▶ [PROBLEM REQUIREMENTS]: Format the entries below as a Markdown table with two columns, Row and Line, and give each nonblank line its own numbered row while omitting blank lines. Leave the pictures out of the table.

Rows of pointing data

• • •

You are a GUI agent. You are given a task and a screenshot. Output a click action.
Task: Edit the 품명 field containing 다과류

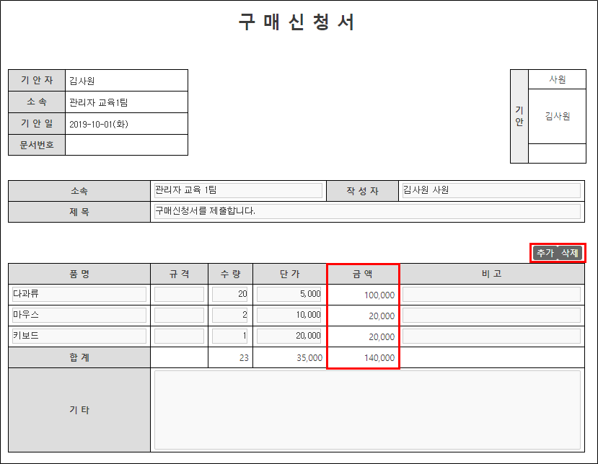79,294
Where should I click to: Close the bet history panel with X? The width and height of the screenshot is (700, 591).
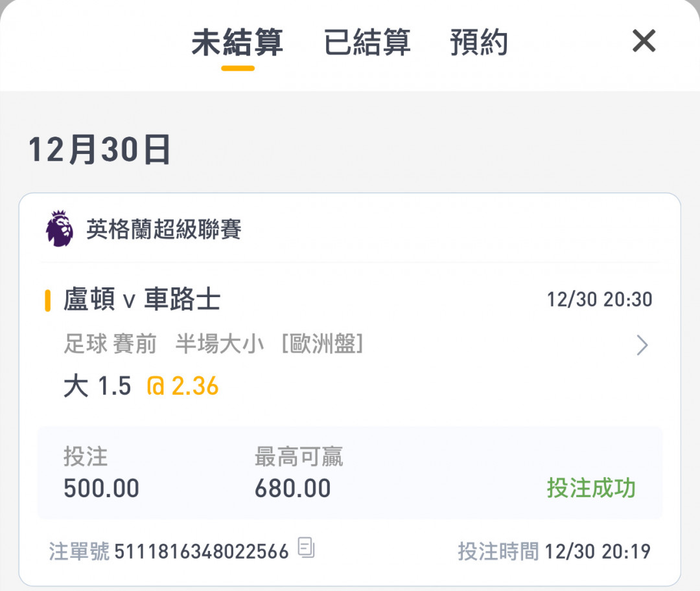[x=644, y=42]
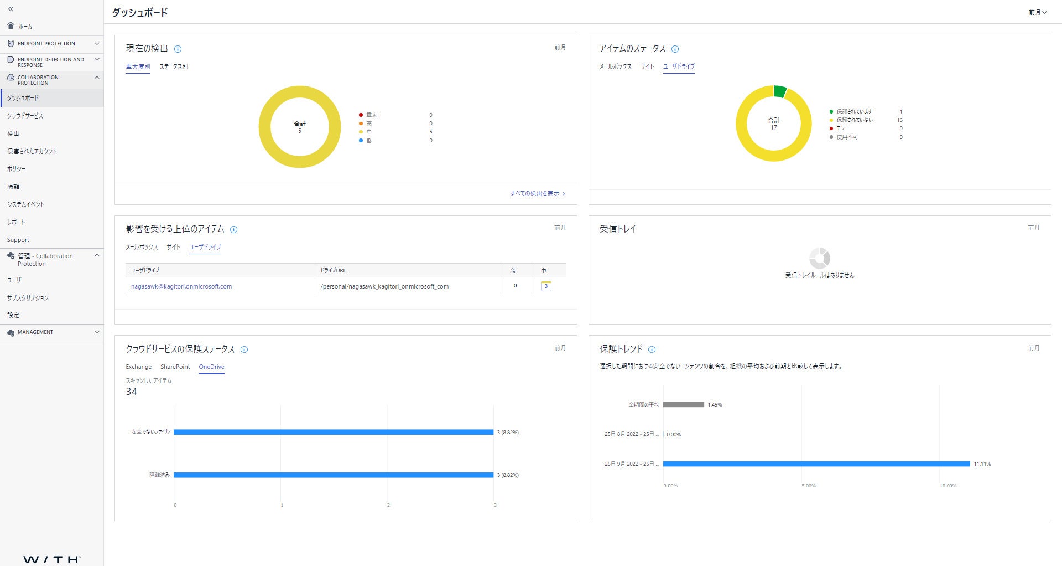Switch to the SharePoint tab in protection status

175,367
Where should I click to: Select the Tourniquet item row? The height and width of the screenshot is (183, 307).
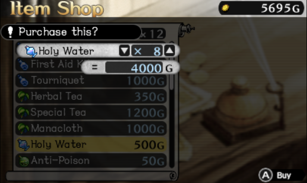91,81
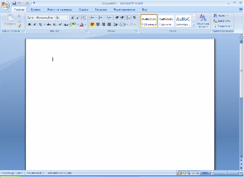Click the Format Painter brush icon
244x177 pixels.
(19, 26)
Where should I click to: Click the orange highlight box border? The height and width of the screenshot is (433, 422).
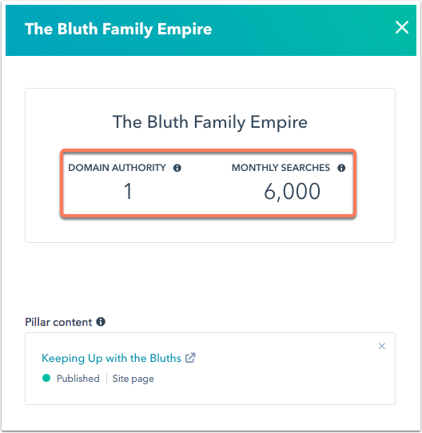tap(208, 151)
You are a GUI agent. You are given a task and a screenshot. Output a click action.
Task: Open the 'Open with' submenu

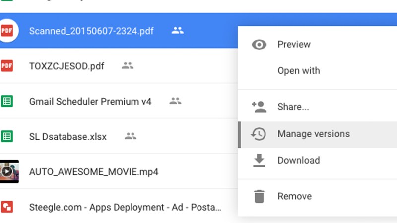click(298, 71)
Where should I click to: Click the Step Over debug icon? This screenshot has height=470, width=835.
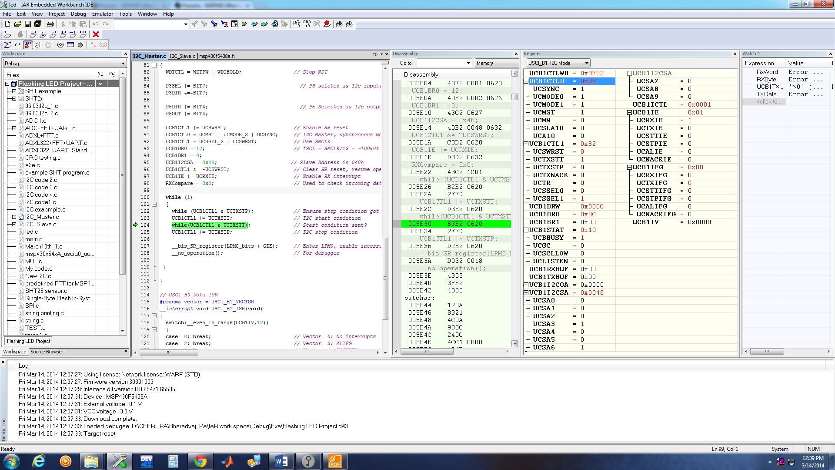(33, 34)
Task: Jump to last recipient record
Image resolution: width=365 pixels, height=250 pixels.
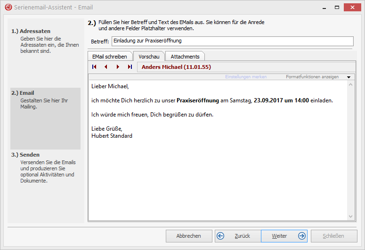Action: [130, 67]
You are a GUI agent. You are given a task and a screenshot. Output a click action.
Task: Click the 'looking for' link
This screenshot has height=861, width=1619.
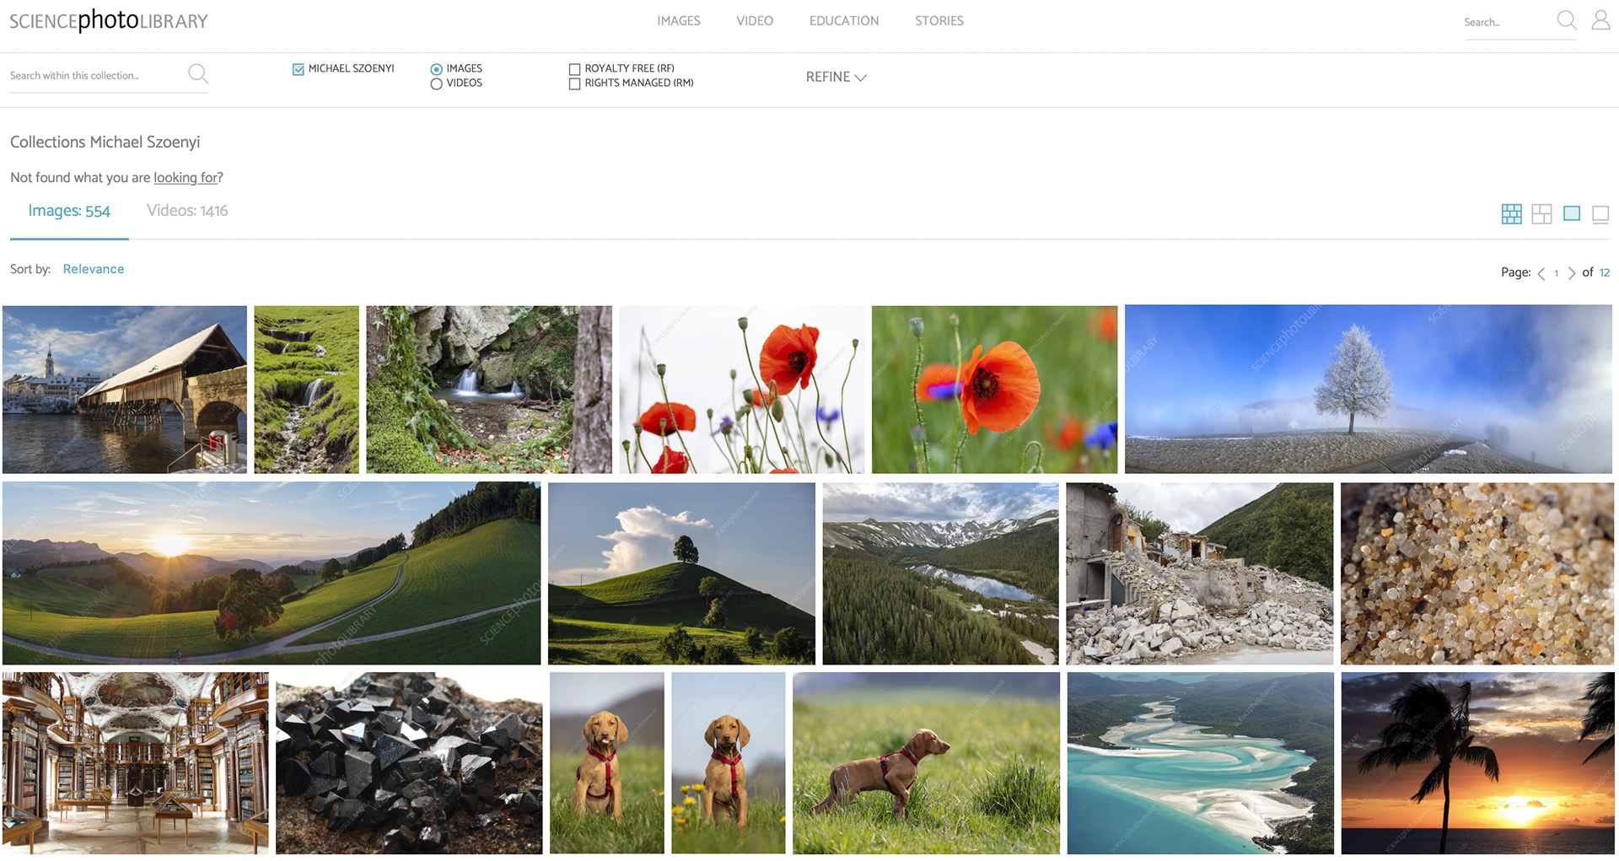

• • •

▶ [COMPLETE ANSWER]:
| Row | Line |
|---|---|
| 1 | You are a GUI agent. You are given a task and a screenshot. Output a click action. |
| 2 | Task: Edit the 품명 field containing 다과류 |
| 3 | 79,294 |
| 4 | Where should I click to: Close the bet history panel with X? The width and height of the screenshot is (700, 591). |
| 5 | [x=644, y=42] |
| 6 | Switch to the SharePoint tab in protection status |
| 7 | 175,367 |
| 8 | Where should I click to: Select the Tourniquet item row? The height and width of the screenshot is (183, 307). |
| 9 | 91,81 |
| 10 | Click the Format Painter brush icon |
| 11 | 244x177 pixels. |
| 12 | (19, 26) |
| 13 | Where should I click to: Click the orange highlight box border? The height and width of the screenshot is (433, 422). |
| 14 | tap(208, 151) |
| 15 | You are a GUI agent. You are given a task and a screenshot. Output a click action. |
| 16 | Task: Open the 'Open with' submenu |
| 17 | click(298, 71) |
| 18 | Where should I click to: Click the Step Over debug icon? This screenshot has height=470, width=835. |
| 19 | (33, 34) |
| 20 | Task: Jump to last recipient record |
| 21 | Image resolution: width=365 pixels, height=250 pixels. |
| 22 | Action: [130, 67] |
| 23 | You are a GUI agent. You are given a task and a screenshot. Output a click action. |
| 24 | Task: Click the 'looking for' link |
| 25 | This screenshot has height=861, width=1619. |